• Problem requirements:
When a line of the records contains "computer", copy it.

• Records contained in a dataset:

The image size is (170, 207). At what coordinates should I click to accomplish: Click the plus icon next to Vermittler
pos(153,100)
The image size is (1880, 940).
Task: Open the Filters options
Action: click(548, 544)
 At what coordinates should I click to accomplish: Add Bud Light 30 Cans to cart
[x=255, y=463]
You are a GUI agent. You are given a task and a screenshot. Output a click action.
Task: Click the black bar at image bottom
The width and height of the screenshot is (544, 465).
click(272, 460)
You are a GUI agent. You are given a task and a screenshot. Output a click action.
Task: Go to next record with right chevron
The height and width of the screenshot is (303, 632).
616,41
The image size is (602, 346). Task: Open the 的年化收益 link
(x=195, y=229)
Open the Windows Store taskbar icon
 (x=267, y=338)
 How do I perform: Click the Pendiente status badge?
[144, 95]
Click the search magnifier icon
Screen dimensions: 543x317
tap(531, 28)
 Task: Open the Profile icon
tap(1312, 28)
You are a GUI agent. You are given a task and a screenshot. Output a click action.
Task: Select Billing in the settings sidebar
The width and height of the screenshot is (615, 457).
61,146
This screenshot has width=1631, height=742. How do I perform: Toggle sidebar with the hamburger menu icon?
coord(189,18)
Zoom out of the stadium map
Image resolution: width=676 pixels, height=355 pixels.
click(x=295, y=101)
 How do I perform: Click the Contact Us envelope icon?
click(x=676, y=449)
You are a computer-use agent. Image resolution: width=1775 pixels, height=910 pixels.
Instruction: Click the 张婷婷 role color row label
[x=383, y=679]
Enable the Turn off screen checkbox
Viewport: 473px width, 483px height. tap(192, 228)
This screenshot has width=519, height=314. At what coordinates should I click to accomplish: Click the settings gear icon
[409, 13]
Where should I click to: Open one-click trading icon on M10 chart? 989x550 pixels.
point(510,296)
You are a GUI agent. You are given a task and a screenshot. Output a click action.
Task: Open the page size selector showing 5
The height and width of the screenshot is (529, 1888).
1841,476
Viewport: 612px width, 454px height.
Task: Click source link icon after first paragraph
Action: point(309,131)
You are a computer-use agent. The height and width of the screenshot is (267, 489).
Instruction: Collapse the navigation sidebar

• Response below:
You are a computer-use agent. Image resolution: width=1775 pixels, height=910 pixels.
You are a computer-use agent. The height and width of the screenshot is (267, 489).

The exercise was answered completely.